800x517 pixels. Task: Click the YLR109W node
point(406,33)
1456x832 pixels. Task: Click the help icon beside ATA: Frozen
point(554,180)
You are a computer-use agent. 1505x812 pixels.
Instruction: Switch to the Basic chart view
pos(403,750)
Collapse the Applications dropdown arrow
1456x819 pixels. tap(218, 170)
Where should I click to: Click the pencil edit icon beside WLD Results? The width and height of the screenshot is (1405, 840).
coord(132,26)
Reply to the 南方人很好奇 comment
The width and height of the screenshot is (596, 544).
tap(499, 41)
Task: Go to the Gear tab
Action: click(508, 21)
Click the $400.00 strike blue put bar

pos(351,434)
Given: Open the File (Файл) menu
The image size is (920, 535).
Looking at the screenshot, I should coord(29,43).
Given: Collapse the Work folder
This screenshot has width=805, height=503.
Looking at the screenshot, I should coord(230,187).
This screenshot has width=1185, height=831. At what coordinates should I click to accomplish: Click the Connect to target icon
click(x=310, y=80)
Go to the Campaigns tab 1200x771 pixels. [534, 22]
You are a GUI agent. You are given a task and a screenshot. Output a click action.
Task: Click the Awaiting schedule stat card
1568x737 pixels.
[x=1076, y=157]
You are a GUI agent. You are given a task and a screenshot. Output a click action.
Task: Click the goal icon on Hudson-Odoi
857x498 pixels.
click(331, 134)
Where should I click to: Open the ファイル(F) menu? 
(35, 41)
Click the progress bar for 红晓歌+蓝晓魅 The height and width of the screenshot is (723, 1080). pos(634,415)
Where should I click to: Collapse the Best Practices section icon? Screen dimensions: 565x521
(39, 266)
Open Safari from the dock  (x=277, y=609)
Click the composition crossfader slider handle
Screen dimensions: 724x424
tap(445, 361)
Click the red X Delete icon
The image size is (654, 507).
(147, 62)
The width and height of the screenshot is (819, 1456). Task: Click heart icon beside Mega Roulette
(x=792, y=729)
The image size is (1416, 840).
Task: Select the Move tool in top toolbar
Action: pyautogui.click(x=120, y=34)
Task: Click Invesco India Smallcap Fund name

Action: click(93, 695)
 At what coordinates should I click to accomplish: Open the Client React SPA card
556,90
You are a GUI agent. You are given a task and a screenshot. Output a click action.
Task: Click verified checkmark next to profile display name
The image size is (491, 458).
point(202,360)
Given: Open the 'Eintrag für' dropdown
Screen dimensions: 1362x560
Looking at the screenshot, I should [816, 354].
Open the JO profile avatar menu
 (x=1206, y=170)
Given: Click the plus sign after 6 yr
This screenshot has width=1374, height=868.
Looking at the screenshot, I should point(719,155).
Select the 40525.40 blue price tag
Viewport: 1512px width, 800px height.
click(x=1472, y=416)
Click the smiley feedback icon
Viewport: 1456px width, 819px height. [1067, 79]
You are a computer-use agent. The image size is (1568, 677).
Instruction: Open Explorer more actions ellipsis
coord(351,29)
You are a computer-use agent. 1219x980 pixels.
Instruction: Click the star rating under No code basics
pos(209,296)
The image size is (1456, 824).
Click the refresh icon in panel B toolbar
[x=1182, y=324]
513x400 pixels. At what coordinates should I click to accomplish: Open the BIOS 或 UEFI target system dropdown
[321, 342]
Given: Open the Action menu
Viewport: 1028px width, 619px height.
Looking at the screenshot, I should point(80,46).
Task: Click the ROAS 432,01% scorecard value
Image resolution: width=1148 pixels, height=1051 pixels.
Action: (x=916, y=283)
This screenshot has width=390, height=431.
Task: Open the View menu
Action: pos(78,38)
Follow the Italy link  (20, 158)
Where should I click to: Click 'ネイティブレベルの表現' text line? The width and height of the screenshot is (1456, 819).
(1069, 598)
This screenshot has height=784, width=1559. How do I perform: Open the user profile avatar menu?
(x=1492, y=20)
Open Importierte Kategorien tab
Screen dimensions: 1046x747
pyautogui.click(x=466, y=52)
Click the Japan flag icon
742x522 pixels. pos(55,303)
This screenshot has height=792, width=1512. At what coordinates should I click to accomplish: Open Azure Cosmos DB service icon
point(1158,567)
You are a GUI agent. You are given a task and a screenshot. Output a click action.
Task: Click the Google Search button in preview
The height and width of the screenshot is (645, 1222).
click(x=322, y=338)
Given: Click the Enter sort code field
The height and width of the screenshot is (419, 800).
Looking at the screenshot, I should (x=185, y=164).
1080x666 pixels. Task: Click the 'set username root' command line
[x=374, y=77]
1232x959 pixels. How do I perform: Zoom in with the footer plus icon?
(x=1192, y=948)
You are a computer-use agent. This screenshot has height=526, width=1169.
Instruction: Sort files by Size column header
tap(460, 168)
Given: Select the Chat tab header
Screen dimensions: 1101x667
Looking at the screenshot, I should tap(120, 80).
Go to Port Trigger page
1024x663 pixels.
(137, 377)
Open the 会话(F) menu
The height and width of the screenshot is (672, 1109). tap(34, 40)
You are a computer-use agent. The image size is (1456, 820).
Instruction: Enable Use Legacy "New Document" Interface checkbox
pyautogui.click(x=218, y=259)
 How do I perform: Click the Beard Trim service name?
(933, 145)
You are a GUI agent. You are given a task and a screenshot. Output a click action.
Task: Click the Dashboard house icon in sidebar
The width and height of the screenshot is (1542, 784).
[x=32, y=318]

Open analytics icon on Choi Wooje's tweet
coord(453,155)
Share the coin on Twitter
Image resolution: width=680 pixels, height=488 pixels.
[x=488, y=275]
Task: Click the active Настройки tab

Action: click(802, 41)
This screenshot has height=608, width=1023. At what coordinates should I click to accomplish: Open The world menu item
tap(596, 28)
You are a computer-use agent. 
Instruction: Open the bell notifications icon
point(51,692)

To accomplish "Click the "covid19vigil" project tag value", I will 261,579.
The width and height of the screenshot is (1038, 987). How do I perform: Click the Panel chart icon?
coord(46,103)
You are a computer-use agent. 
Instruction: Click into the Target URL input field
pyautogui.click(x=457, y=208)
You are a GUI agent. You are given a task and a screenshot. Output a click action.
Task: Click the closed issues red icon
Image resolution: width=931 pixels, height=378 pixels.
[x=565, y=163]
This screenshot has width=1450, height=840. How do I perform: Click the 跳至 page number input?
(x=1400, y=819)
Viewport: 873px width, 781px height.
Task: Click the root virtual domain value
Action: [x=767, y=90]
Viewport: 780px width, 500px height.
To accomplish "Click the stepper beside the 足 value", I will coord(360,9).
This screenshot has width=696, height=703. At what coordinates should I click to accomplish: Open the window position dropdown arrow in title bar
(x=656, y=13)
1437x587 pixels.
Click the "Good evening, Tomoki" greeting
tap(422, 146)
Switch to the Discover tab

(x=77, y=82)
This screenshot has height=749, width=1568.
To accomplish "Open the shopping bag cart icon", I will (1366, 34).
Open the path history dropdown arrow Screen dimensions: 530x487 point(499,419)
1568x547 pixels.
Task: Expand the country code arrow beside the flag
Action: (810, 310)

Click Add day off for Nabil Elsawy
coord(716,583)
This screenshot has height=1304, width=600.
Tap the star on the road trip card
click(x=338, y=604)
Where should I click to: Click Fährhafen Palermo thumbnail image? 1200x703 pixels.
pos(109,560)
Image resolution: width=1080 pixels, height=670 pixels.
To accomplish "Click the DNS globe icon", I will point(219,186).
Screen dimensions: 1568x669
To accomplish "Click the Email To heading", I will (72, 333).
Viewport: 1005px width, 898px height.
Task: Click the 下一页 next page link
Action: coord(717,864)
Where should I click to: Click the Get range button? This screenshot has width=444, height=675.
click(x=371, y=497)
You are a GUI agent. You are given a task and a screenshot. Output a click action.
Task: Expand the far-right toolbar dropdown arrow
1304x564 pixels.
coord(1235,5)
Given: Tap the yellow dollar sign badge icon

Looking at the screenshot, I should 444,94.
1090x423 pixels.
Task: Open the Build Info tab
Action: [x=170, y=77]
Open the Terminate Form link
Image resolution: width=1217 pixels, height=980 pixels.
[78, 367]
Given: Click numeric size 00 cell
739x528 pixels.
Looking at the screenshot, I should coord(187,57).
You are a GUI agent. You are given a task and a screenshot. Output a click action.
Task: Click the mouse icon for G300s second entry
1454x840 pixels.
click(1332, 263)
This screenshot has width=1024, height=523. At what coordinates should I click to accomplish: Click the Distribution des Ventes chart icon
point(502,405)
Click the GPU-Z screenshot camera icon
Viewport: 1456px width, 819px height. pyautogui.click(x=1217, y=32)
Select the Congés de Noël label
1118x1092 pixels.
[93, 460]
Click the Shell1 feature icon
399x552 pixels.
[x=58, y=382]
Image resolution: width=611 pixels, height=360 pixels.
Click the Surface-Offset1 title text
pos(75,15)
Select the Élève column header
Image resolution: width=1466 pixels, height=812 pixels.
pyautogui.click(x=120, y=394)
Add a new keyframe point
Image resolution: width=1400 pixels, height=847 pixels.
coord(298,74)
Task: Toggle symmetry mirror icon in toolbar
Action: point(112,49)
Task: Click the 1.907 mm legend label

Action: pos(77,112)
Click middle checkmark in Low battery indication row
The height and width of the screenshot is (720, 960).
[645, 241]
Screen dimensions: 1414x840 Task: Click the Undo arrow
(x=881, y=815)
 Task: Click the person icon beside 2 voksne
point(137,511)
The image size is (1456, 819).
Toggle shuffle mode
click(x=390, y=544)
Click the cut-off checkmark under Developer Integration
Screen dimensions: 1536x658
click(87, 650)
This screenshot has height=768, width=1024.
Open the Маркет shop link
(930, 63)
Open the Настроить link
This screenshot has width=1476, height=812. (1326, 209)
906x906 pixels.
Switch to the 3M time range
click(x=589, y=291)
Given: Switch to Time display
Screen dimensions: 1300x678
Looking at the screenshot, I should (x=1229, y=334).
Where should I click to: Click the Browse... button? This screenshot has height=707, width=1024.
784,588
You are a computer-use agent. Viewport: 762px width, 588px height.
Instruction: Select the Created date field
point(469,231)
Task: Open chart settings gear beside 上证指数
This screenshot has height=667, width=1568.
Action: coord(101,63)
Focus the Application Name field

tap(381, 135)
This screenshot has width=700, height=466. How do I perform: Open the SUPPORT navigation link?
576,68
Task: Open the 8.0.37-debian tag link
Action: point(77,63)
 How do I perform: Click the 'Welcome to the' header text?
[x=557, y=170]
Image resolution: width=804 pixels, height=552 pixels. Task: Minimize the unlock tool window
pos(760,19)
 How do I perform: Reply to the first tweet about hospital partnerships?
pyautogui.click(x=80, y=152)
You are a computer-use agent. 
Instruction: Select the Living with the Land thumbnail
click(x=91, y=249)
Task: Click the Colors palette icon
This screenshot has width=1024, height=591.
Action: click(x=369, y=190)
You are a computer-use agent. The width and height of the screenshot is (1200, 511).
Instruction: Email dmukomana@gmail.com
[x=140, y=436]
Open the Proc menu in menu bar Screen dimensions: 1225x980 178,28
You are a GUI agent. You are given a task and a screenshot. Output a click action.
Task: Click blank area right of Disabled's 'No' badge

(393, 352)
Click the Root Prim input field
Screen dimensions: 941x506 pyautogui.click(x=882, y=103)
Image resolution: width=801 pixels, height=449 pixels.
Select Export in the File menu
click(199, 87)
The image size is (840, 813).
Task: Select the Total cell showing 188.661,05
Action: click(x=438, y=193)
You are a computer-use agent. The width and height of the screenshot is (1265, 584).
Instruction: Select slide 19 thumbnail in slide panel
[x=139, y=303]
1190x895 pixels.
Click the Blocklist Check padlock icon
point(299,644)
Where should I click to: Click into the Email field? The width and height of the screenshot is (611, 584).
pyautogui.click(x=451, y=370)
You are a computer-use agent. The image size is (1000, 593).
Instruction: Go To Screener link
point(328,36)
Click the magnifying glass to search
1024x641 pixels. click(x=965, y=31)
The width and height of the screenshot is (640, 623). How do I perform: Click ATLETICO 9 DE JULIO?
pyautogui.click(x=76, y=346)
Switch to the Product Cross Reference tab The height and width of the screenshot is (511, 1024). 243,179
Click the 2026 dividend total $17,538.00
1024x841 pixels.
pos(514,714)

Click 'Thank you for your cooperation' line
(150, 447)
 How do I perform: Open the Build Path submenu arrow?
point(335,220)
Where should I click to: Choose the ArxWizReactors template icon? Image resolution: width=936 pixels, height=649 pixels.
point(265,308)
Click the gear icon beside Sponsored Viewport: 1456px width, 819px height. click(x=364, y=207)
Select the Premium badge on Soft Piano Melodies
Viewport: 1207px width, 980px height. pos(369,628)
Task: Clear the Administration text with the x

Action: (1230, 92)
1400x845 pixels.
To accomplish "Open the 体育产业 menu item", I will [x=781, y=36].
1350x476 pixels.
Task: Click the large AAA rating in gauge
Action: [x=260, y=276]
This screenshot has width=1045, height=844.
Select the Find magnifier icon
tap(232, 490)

WHAT YOU WILL DO » Please copy out again the rows from the line containing "Given: Open the Action menu" through the line containing "(1069, 598)", both included, with no changes.

COMPLETE OUTPUT »
Given: Open the Action menu
Viewport: 1028px width, 619px height.
Looking at the screenshot, I should point(80,46).
Task: Click the ROAS 432,01% scorecard value
Image resolution: width=1148 pixels, height=1051 pixels.
Action: (x=916, y=283)
This screenshot has width=390, height=431.
Task: Open the View menu
Action: pos(78,38)
Follow the Italy link  (20, 158)
Where should I click to: Click 'ネイティブレベルの表現' text line? The width and height of the screenshot is (1456, 819).
(1069, 598)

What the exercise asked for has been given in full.